Sony’s reboot tops chart with $4.4m (£2.8m) debut; Universal’s Ted becomes the distributor’s second biggest release since 2007 in the UK.


Preventing Brave from making it a hat-trick of number ones, Total Recall has debuted top of the UK box office with an estimated $4.4m (£2.8m), including previews, haul.

Sony’s reboot marked director Len Wiseman’s second-best opening in the UK, behind the $8.0m (£5.0m) taken by Die Hard 4.0, and it toppled the most recent Philip K. Dick adaptation The Adjustment Bureau’s opening bow of $2.2m (£1.4m) from March last year. The result, however, failed to match the $7.2m (£4.5m) achieved by Minority Report in 2002, another Philip K. Dick adaptation that starred Colin Farrell.

Sci-fi competition this week comes in the form of Dredd 3D, albeit one aimed at an older audience compared to Total Recall.

The week’s second highest entry belonged to The Watch. Fox’s sci-fi comedy failed to ignite the UK box office, debuting with $3.5m (£2.2m) from its 435 sites in second.

While comfortably director Akiva Schaffer’s best UK opening with Schaffer’s only previous film Hot Rod opening on just 97 sites for $70,551 (£44,421), the result for The Watch does include four days of previews nationwide as it opened on Monday, alongside a regional opening last Friday as well.

Indeed, The Watch would have been third based on Fri-Sun performance, as Brave recorded a $2.5m (£1.6m) tally in its third weekend for $28.5m (£17.9m) to date. Disney/Pixar’s latest even defeated Total Recall on Saturday and Sunday, with the sci-fi reboot coming out victorious on Friday. Interestingly, 69% of Brave’s result came from 2D screens.

Ted continues to impress in the UK, as Universal’s comedy notched an estimated $1.6m (£1m) to add to its almighty haul which now stands at $44.1m (£28.1m) after five weeks in play.

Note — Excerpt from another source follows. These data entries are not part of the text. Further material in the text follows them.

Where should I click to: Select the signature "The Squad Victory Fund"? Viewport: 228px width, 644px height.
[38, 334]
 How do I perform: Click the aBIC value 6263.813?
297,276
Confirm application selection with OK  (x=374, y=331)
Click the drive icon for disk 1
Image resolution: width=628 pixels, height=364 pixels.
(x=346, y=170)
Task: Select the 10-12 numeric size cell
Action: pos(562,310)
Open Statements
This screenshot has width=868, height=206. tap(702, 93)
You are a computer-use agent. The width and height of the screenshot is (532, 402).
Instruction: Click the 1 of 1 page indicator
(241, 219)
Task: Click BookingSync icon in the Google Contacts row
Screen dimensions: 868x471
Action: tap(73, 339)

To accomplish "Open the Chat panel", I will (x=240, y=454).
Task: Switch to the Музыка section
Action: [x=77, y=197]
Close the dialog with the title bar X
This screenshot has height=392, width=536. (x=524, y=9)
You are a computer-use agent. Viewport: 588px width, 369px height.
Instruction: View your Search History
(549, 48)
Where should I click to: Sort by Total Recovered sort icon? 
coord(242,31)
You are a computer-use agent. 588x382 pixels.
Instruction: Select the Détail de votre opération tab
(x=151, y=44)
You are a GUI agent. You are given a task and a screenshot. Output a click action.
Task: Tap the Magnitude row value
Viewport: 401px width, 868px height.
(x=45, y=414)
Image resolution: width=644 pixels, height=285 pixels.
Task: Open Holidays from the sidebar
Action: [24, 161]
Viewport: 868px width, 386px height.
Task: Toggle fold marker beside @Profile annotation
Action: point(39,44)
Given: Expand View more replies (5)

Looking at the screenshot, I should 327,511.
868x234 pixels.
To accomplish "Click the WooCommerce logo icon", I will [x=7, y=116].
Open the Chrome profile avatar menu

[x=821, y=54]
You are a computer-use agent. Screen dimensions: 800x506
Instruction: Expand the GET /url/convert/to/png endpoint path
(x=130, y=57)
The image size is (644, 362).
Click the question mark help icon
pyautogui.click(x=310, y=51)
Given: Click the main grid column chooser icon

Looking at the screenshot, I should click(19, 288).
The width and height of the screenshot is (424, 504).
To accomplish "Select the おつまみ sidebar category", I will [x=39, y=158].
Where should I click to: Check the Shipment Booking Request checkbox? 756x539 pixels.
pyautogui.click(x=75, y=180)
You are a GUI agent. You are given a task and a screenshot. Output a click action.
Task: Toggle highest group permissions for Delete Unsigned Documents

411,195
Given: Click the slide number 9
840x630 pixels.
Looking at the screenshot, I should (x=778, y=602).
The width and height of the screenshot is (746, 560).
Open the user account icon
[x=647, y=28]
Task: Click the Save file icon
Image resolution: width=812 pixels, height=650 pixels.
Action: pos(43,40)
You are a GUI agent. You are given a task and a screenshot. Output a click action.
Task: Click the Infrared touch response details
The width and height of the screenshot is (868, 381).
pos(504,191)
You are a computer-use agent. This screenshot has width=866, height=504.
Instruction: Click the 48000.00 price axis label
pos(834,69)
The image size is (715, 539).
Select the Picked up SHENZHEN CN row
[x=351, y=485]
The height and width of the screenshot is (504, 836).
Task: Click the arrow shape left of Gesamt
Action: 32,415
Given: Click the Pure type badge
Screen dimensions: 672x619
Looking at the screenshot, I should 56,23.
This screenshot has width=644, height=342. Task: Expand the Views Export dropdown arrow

If that total holds up, it’ll mark Ted’s fifth straight £1m (or above) weekend in the UK, and will result in it becoming Universal’s second biggest release in the UK since 2007, behind Mamma Mia. Historically, it’s Universal’s third best-ever performance in the territory, behind Mamma Mia and Notting Hill.

Lionsgate’s The Possession spooked its way to a solid $1.5m (£975,000) debut from its 375 screens. The Sam Raimi-produced horror, which received its European premiere at last week’s FrightFest, acheived a decent average of around $4,100 (£2,600) to go along with its above-average US opening of $18m.

Also for Lionsgate, Keith Lemon: The Film has taken $4.0m (£2.5m) after ten days in play, following a $590,000 (£371,000) weekend; The Expendables 2 stands at $8.8m (£5.5m) after three weeks.

Universal’s The Bourne Legacy has amassed $15.7m (£10m) after a $1.2m (£742,000) third weekend.

Disney’s A Few Best Men charted 11th after a $418,823 (£263,709) debut, resulting in director Stephan Elliott’s second-best opening in the UK behind Easy Virtue’s $541,735 (£341,099) bow in 2008.

Picturehouse/Revolver’s critically acclaimed documentary The Imposter continued to build on its strong opening weekend with $337,810 (£212,680) second weekend after it expanded to 77 screens. It currently stands at $1.1m (£689,547) , with the £700,000 mark set to be hit this afternoon.

Fox’s Diary Of A Wimpy Kid: Dog Days is now the highest grosser of the series in the UK with a $11.1m (£7.0m) tally to date.

Among the batch of FrightFest titles - as well as The Possession - released this week following the 13th edition, StudioCanal’s Cockneys Vs. Zombies took $13,008 (£8,189) from its ten sites, while Artificial Eye’s Berberian Sound Studio took $72,752 (£45,785) from its 23 screens, including previews.

This week sees saturation releases for Universal’s Anna Karenina, Entertainment’s Dredd 3D, Momentum’s Lawless and Sony’s That’s My Boy. Metrodome’s St. George’s Day receives a wide release, while Vertigo’s A Night In The Woods and New Wave’s Tabu are among the films receiving a limited release.